Purpose: HAb18G/CD147 is a hepatocellular carcinoma HCC-associated antigen, We developed iodine (I-131), metuximab injection (Licartin), a novel I-131-labeled HAb18G/CD147-specific monoclonal antibody F(ab')2 fragment, and evaluated its safety, pharmacokinetics, and clinical efficacy on HCC in Phase I/II trials.

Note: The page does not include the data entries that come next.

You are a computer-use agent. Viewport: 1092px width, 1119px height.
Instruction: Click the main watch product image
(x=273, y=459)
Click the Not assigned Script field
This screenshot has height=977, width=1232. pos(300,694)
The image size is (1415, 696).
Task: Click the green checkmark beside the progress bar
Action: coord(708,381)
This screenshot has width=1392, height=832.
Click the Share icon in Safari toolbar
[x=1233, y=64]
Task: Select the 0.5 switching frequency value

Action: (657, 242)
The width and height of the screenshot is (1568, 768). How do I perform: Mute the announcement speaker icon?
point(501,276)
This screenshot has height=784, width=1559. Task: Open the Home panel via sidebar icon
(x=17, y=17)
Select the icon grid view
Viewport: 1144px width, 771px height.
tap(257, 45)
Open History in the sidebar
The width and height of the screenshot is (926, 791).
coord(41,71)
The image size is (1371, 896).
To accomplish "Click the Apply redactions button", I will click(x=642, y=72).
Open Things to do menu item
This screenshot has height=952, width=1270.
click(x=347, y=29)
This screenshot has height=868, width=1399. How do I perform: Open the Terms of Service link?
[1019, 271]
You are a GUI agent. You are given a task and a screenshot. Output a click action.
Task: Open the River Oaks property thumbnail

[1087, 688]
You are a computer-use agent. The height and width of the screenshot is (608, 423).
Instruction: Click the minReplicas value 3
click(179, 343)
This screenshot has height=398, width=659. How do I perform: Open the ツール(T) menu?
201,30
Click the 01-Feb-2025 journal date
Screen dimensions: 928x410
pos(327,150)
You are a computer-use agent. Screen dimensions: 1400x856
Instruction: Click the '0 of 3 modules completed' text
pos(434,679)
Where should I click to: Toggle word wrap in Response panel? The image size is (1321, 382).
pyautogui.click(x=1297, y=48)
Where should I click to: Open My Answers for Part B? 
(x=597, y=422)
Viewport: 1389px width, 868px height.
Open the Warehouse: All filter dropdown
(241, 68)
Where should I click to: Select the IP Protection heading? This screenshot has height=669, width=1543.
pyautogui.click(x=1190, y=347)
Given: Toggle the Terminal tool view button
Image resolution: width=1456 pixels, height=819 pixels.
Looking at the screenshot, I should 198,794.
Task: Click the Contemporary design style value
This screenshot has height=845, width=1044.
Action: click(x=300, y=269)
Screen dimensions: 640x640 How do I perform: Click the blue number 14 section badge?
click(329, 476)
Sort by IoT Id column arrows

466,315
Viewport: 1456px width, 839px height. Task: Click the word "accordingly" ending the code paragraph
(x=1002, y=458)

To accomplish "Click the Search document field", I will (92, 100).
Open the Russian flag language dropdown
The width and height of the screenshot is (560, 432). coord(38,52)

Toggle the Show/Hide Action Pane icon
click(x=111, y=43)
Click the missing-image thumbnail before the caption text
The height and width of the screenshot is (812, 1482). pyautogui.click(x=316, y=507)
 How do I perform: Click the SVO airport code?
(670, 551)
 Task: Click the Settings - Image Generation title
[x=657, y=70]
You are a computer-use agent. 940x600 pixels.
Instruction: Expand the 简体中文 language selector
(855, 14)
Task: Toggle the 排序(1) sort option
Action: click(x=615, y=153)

Methods and Materials: In a Phase I trial, 28 patients were randomly assigned to receive the injection in 9.25-, 18.5-, 27.75-, or 37-MBq/kg doses by hepatic artery infusion. In a multicenter Phase II trial, 106 patients received the injection (27.75 MBq/kg) on Day 1 of a 28-day cycle. Response rate and survival rate were the endpoints. Results: No life-threatening toxic effects were found. The safe dosage was 27.75 MBq/kg. The blood clearance fitted a biphasic model, and its half-life was 90.56-63.93 h. In the Phase II trial, the injection was found to be targeted and concentrated to tumor tissues. Of the 73 patients completing two cycles, 6 (8.22%) had a partial response, 14(19.18%) minor response, and 43 (58.90%) stable disease. The 21-month survival rate was 44.54%. The survival rate of progression-free patients was significantly higher than that of patients with progressive disease after either one or two cycles (p < 0.0001 or p = 0.0019). Conclusion: Iodine (I-131) metuximab injection is safe and active for HCC patients. (c) 2006 Elsevier Inc.